Selected extract section start
“We will not lie, steal or cheat, nor tolerate among us anyone who does"
December 2, 2013 1:13 PM   Subscribe

Honor and deception: A secretive Air Force program recruits academy students to inform on fellow cadets and disavows them afterward.
posted by no regrets, coyote (33 comments total) 15 users marked this as a favorite
 
seems like someone who can be bullied into being an informant is someone who should not be trusted with military secrets.

In a weird way this seems like it works.
posted by Colonel Panic at 1:32 PM on December 2, 2013 [2 favorites]


The program also appears to rely disproportionately on minority cadets like Thomas.
posted by telstar at 1:34 PM on December 2, 2013 [7 favorites]


They pledge to an honor code: “We will not lie, steal or cheat, nor tolerate among us anyone who does.” Telling a lie can get a cadet expelled. Even telling misleading truths, known as “quibbling,” can land a cadet in hot water.
This sounds more like Sunday School that a professionally run organization. The problem with accepting nonsense values like this, values that people will ignore, is that you end up with a leadership that clearly doesn't and can't follow the very core values that define the organization, like the Academy commanders who lie over something as obvious as having no knowledge of the program. If not lying REALLY was that important, every single Academy commander should have been disciplined but of course that's not going to happen, which ends up eroding the culture of the organization.

Judging by the article most cadets seem to think parts of the culture is bullshit:
Some cadets, he discovered, kept secret houses in Colorado Springs where they could store motorcycles, throw keggers, hook up with the opposite sex and do other things forbidden on base. He said he started going to house parties almost every weekend, taking photos on his phone, writing down addresses, and noting who was doing what.
Yeah, Sunday School. Obviously doesn't apply to combating sexual assault and such.
posted by Foci for Analysis at 1:38 PM on December 2, 2013 [8 favorites]


So the military academy that has hired a 'ex-gay' conversion therapist to run their "character coaching" programs for cadets has a program with a shady relationship with the truth that screws over those in the minority? Hmmm, not surprised.
Selected extract section end
Dataset extract section start
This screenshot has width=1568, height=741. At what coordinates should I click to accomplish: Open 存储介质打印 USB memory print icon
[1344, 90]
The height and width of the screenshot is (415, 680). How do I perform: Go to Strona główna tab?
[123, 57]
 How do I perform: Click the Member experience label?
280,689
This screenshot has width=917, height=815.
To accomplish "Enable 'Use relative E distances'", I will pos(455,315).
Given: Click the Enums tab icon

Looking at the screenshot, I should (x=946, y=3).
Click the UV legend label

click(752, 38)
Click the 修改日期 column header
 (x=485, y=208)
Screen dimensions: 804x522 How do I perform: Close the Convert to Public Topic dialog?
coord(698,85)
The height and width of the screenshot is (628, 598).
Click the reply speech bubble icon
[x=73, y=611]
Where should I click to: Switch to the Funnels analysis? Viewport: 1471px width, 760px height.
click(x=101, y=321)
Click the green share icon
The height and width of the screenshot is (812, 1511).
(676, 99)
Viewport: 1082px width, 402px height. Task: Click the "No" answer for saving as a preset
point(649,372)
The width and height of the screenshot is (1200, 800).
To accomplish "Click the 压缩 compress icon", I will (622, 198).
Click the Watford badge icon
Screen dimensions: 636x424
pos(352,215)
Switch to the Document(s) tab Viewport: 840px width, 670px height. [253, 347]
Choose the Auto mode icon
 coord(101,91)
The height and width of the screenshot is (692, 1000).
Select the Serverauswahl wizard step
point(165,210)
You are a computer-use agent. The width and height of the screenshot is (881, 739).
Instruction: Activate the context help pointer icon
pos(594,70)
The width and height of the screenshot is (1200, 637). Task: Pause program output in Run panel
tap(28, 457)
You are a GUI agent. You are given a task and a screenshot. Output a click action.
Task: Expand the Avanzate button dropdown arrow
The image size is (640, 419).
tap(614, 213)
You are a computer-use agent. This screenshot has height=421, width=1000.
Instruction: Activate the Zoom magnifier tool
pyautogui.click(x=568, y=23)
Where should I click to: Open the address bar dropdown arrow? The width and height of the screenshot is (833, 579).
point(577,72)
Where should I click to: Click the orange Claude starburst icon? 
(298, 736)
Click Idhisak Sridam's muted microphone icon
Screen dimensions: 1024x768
Dataset extract section end
### Task goal
Answer these questions from the discussion thread on the Air Force Academy informant program:
(a) On what date and at what time was the thread posted?
(b) What term does the thread use for telling misleading truths?
(c) Which user commented that the program appears to rely disproportionately on minority cadets?

### Solution for this exercise
(a) December 2, 2013, at 1:13 PM.
(b) "Quibbling."
(c) telstar.